§ Task list
**A.** In the FreeNAS/ZFS reliability thread, restate the passage starting with "First of all: I" and going on through "too few RAM.", swapping in "storage server" wherever "backup machine" appears.
**B.** Answer these questions from the FreeNAS/ZFS reliability thread:
(i) For how long has the first poster been using FreeNAS with ZFS as a backup machine?
(ii) What amount of RAM does the reply name as the minimum to keep the system stable?
(iii) Besides running 24x7, what does the first poster say their server has?

§ Selected extract
---

FreeNAS/ZFS reliability

divB · Feb 19, 2014

Hey,

First of all: I am using FreeNAS with ZFS for over one year as backup machine and it works flawlessly.

However, by accident I came across a nice tutorial and a couple of posts which make me a little bit worried because they describe worst-case scenarios due to RAM failure or too few RAM.

I realized that this seems to be an emotional discussion but here I want just objective explanations.

In my opinion, the ultimate MCA should be "impossible" for a reliable system due to minor things like power outage, resource exhaustion.

So from the beginning, I read:

1.) Using non ECC RAM can cause total data loss.
I understand that there are no further checks and if a RAM cell is defective it could be replicated all over again. But is this much more a problem than for a conventional system? (e.g. Linux + XFS, ext, Windows+NTFS, whatever, ...). I get the point that due to COW, the probability of writing wrong data might be increased? But does this really result in the ultimate MCA?

2.) Using less than 8GB RAM can cause total data loss.
How can that be? Of course, a system can become unreliable, processes may crash, parts of data can get lost. But how on earth could a minor cause like a memory outage cause total data loss?
This would also sound to me that any simple DoS attack (fork bomb, loading too many applications or everything else which causes an out-of-memory condition) could destroy a complete FreeBSD+ZFS system. That's [...]

In particular (2) makes me worried: If this is true, how is it different from a crash? A power outage? Any other non-expected event?

I understand that FreeBSD and ZFS is not a desktop system but a server system, requiring certain reliable hardware. I also have a 24x7 server with UPS etc.
But if it is really true that my backup is so sensitive and "BIBO unstable" to external events, I can't trust that any more and need to move away.

Can anyone clarify (objectively - not emotionally) what's really behind that?

Thanks

cyberjock · Feb 20, 2014

As for the ECC RAM, there's a thread where I discuss that in detail. I won't discuss this further because that thread is extremely detailed. http://forums.freenas.org/index.php?threads/ecc-vs-non-ecc-ram-and-zfs.15449/

As for less than 8GB of RAM, we don't know. It's one of those things where, if you are really interested in maximizing reliability of your system, and you are choosing to go with ZFS, it's a concession you'll just have to accept. The real problem isn't that 8GB of RAM is required. The real problem is that too many people think that "minimum requirements" mean "I can ignore these because I know better". We already know better, which is why I personally put the 8GB of RAM in there. Want to take the risk of doing less, feel free. But you'll get no sympathy from us when you choose to use "less than the minumum requirements" for FreeNAS. We see this all the time, and to be honest, I don't even bother answer people anymore. I don't care how much you want to cry over your data, I'm not in the business of spending my volunteer/unpaid time to help solve a problem you created by choosing to ignore the manual, regardless of why you did it. It was your conscious choice, period. 8GB of RAM seems to be the minimum amount of RAM, regardless of your expected performance, to keep the system stable. You want a 100TB pool and the minimum ram for stability.. 8GB. You want a 1TB pool and minimum ram for stability... 8GB. Now, I can guarantee you that a 100TB pool will suck horribly in the performance arena, so you will definitely feel the pressure to upgrade.

---

§ Stored data

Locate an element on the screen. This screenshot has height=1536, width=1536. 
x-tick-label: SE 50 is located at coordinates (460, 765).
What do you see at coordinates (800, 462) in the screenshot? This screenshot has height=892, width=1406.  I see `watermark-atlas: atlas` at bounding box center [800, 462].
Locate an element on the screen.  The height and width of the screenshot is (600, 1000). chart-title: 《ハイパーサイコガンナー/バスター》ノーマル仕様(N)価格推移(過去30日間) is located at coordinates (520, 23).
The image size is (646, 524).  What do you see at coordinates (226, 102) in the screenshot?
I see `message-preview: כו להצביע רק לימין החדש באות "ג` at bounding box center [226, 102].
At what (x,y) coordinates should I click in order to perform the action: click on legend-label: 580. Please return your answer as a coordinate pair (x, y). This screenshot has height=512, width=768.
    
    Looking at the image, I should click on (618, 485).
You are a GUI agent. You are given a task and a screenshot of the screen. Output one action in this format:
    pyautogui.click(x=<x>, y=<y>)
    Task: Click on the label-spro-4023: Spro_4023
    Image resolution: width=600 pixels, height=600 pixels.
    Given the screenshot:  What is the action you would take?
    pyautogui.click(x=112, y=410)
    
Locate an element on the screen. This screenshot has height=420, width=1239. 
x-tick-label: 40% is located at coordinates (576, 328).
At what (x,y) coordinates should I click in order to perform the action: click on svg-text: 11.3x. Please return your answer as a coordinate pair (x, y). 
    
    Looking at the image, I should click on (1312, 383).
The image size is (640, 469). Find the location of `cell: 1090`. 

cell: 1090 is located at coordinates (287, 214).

---

§ Expected outputs
**A.**
First of all: I am using FreeNAS with ZFS for over one year as storage server and it works flawlessly.

However, by accident I came across a nice tutorial and a couple of posts which make me a little bit worried because they describe worst-case scenarios due to RAM failure or too few RAM.

**B.**
(i) For over one year.
(ii) 8GB.
(iii) A UPS.